Infants' Appetites Linger with Age

Wardle’s study looked at both satiety responsiveness (SR) and food responsiveness (FR) in non-identical same-sex twin babies whose SR, or feeling full, and FR, or seeing food, was different. They then monitored the babies’ growth from 3 months of age until 15 months. As you might expect, the twin that had a lower SR tended to eat even after they became full, and it showed in their weight. On average, they were 1.4 lbs. heavier at 6 months and 2 lbs. heavier at 15 months. These measures were almost exactly the same when it came to the twins who had a higher FR.

“These findings are extremely powerful because we were comparing children of the same age and same sex growing up in the same family in order to reveal the role that appetite plays in infant growth,” Wardle said in the release. “It might make life easy to have a baby with a hearty appetite, but as she grows up, parents may need to be alert for tendencies to be somewhat over-responsive to food cues in the environment, or somewhat unresponsive. This behavior could put her at risk of gaining weight faster than is good for her.”

A Genetic Risk for Big Appetites

The importance of catching these signs could become greater if the child is already genetically predisposed to a large appetite. The second study, also from researchers at the UCL Health Behavior Research Center looked at genetic susceptibility to obesity in over 2,000 10-year-old children born in the UK between 1994 and 1996.

The researchers estimated their risk of obesity through a so-called polygenic obesity risk score (PRS), which looked at how many higher-risk alleles — an alternative version of a gene — there were out of the 28 obesity-related genes. Once they assessed each child’s risk, they compared it to the children’s SR and body mass index (BMI) — their level of body fat. “As expected, we found that children with a higher PRS score were likely to have larger BMI and waist circumference,” Dr. Clare Llewellyn, lead author of this study, said in the release.

Controlling Big Eaters

Notably, both studies found that it was a low satiety that led to heavier weights. They suggested interventions to help kids feel fuller. “For example, children with lower satiety sensitivity could be taught techniques that might improve their fullness signals when eating, such as slowing their eating speed. Another approach might be to provide better advice to parents and children about appropriate portion sizes, limiting access to 'second helpings,' and ensuring tempting treats are out of sight between meals,” Llewellyn said in the release.

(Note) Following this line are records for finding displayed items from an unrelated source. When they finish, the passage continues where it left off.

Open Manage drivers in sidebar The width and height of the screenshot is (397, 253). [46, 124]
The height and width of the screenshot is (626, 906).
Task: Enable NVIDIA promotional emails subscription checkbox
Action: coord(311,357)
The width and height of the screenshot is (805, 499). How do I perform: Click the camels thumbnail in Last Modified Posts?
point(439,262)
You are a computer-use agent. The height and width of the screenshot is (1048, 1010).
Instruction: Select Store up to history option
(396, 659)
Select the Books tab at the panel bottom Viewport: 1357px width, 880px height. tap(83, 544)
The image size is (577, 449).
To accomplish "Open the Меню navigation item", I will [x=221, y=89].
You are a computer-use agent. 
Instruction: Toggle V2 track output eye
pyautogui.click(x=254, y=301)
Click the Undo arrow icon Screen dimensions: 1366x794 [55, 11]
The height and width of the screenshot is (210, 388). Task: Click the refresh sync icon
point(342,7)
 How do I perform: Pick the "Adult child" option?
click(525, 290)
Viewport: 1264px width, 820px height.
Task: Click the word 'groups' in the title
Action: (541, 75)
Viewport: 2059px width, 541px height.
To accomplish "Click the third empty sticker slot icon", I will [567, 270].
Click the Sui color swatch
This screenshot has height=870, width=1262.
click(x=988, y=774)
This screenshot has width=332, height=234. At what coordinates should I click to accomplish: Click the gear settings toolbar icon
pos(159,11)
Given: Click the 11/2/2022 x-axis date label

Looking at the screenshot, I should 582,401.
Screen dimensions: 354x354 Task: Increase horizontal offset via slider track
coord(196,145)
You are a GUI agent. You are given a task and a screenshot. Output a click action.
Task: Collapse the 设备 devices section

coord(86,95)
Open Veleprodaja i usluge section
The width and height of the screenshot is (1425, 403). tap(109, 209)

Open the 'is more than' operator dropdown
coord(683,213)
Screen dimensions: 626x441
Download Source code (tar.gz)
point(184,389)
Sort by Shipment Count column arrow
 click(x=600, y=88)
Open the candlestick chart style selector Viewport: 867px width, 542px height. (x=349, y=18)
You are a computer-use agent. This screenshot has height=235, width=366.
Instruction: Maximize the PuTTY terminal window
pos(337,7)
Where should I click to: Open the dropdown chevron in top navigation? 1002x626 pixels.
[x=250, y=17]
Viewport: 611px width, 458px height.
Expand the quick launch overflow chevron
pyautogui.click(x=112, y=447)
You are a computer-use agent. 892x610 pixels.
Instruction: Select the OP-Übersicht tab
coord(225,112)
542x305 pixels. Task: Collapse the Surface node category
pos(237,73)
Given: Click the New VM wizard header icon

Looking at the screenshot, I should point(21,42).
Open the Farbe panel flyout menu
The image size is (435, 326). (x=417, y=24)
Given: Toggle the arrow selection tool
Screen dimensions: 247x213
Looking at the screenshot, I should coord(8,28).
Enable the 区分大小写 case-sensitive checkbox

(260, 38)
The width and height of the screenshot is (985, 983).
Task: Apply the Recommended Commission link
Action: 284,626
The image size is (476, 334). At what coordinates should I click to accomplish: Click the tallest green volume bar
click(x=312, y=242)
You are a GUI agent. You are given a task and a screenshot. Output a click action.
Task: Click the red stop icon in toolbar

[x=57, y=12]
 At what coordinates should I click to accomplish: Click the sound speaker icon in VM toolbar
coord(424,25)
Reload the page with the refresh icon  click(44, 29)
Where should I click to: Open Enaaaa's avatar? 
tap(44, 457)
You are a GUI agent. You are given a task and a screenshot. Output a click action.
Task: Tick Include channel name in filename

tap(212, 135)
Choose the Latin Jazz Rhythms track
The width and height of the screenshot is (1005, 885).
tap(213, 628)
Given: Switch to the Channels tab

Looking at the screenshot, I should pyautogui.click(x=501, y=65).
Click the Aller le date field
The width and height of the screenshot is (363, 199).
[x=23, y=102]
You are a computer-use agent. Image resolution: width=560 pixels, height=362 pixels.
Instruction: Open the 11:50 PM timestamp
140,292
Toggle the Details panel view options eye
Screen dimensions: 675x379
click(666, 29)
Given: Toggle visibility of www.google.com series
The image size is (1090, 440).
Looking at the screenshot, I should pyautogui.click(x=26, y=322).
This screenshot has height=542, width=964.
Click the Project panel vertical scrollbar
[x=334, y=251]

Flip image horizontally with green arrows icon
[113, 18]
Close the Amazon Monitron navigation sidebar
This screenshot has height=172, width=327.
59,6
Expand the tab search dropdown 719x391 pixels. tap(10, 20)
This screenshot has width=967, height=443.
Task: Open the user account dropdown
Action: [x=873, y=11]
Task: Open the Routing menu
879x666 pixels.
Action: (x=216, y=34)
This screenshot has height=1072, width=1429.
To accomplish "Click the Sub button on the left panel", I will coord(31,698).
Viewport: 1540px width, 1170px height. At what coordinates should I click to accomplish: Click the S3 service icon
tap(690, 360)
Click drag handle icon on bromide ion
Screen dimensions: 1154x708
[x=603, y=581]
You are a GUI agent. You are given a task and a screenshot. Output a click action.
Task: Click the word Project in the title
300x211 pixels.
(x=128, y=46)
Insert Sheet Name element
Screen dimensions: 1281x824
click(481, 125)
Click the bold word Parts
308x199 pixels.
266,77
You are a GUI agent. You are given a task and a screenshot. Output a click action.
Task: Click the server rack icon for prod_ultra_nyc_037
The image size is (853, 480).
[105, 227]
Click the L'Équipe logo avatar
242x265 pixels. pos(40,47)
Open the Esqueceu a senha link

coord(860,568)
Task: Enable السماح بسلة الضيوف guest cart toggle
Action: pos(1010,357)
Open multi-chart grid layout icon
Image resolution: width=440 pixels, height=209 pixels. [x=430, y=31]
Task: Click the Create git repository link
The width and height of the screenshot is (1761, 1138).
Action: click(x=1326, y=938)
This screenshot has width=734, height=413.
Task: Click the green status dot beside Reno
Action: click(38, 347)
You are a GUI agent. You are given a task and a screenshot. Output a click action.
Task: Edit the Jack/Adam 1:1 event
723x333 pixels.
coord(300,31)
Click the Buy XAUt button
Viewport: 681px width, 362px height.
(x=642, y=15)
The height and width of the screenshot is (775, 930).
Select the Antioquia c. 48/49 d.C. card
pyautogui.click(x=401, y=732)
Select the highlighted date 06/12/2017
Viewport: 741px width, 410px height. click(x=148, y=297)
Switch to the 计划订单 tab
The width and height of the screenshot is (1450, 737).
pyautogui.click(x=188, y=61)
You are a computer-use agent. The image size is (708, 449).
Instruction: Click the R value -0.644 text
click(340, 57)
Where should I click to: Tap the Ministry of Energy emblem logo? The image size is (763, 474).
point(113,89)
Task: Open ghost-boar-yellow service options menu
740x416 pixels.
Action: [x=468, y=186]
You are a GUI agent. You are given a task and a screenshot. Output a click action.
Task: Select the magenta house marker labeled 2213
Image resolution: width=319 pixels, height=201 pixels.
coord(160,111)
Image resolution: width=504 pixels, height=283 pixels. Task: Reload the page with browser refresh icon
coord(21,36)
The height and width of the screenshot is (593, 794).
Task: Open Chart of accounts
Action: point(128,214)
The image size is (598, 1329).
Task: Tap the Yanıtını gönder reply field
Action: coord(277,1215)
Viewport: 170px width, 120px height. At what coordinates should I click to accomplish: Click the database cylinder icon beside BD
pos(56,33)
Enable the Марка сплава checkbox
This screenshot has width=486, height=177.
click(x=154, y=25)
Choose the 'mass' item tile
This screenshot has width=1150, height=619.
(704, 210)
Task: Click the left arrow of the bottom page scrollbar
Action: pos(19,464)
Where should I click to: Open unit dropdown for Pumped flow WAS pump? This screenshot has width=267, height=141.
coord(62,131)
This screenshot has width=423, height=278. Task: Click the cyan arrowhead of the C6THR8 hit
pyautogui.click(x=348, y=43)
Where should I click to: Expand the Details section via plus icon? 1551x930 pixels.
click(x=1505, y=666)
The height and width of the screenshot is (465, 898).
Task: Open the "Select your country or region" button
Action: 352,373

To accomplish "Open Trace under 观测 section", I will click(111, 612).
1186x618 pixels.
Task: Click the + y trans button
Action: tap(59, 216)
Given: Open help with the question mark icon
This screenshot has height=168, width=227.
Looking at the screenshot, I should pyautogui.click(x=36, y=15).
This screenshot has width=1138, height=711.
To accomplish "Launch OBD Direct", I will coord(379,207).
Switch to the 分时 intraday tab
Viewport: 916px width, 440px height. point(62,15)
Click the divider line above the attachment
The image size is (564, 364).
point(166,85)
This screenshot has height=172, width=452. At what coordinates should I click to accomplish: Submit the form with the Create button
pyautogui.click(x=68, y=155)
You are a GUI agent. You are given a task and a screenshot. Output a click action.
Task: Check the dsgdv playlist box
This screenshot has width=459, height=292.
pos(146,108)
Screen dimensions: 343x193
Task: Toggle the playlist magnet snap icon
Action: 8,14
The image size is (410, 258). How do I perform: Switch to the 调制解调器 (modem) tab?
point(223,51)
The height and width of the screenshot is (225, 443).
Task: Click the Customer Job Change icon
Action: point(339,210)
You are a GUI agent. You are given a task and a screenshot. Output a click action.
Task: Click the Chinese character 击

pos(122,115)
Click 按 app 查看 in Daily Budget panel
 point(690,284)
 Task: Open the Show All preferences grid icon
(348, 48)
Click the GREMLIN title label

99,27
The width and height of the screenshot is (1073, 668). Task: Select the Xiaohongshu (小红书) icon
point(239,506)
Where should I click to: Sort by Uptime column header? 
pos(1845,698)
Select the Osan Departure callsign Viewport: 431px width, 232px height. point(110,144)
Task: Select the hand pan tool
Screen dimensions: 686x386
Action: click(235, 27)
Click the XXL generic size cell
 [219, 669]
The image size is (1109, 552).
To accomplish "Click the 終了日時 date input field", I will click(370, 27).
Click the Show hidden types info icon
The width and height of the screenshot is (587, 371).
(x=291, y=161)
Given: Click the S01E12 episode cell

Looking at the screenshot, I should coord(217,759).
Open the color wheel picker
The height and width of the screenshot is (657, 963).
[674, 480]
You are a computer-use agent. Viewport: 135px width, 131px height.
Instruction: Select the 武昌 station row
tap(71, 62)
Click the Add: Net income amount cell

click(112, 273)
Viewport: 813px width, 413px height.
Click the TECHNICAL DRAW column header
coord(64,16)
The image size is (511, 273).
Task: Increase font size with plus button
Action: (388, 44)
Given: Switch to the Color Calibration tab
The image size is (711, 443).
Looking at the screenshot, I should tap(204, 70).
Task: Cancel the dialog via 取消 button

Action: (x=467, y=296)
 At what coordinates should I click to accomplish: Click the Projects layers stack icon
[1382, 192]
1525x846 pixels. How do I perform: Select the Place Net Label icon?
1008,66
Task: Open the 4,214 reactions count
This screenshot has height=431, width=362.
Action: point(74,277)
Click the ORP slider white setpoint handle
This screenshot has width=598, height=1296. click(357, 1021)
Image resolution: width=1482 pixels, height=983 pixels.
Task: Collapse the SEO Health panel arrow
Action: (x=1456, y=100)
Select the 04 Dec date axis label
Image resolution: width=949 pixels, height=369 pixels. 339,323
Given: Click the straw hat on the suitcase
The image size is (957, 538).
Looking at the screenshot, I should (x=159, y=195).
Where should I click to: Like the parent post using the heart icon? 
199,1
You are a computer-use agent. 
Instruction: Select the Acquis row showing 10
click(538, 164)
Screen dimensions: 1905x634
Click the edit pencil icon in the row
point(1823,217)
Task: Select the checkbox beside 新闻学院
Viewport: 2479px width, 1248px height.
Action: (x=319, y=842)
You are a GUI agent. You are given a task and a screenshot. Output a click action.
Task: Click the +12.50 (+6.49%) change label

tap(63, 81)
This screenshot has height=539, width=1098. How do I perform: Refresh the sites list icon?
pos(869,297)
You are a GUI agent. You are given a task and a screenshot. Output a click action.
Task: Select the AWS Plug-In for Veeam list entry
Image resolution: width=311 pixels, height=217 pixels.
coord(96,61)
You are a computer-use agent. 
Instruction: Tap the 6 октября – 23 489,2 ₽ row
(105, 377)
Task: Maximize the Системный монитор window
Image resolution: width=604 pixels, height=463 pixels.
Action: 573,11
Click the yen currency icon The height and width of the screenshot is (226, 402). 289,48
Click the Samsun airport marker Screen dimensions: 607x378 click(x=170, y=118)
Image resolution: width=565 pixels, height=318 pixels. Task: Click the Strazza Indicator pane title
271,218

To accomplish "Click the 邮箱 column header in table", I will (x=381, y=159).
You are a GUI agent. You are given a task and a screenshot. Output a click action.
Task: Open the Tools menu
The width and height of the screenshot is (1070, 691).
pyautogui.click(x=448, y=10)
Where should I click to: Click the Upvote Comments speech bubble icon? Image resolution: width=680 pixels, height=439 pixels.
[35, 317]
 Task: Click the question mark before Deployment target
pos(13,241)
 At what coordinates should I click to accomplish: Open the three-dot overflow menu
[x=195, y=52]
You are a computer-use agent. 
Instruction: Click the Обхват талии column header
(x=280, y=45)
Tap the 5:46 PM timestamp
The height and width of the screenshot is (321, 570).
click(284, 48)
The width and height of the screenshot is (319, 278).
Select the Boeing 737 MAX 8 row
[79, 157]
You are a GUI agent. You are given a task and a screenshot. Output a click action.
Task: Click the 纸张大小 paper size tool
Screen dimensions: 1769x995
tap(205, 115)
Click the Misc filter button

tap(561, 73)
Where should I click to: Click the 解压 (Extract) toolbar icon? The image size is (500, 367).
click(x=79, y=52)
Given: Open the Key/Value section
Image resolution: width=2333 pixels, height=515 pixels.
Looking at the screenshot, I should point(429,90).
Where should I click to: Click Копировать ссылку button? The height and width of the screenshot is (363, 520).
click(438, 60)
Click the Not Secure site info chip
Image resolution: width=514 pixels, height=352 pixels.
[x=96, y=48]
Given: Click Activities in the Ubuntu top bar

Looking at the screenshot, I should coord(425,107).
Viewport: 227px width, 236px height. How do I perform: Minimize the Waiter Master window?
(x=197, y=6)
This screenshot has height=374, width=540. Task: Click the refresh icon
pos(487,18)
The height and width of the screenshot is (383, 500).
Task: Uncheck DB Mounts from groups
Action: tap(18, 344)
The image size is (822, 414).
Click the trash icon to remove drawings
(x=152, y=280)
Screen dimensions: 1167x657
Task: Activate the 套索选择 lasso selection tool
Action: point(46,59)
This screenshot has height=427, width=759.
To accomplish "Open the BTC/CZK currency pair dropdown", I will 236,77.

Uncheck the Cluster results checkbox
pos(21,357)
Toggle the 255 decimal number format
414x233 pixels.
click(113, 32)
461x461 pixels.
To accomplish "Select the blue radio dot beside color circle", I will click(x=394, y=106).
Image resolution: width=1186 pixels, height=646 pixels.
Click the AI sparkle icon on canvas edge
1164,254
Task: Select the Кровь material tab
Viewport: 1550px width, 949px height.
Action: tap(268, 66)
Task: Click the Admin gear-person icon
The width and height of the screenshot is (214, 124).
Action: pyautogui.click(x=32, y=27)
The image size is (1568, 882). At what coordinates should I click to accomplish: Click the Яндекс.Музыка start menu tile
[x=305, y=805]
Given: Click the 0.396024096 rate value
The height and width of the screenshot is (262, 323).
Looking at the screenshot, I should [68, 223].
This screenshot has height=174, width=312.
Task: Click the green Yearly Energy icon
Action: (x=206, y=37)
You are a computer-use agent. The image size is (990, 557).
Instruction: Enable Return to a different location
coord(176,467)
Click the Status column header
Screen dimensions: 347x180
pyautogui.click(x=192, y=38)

This falls in line with other research promoting parental rules and limiting portion size. One study, for example, found that changing the size of dishware that the food is served in could help trick kids into eating less. Children who ate out of larger bowls were more likely to pile on the food and even ask for seconds, subsequently eating more. Another study found that children who got better sleep tended to eat less, too. Taking these steps and others reduces their risk for obesity later in life, as well as developing risk factors for obesity-related disease, such as heart disease and diabetes.


Llewellyn C, Wardle J, Plomin R, et al. Satiety Mechanisms in Genetic Risk of Obesity. JAMA Pediatrics. 2014.

Jaarsveld C, Boniface D, Wardle J, et al. Appetite and Growth: A Longitudinal Sibling Analysis. JAMA Pediatrics. 2014.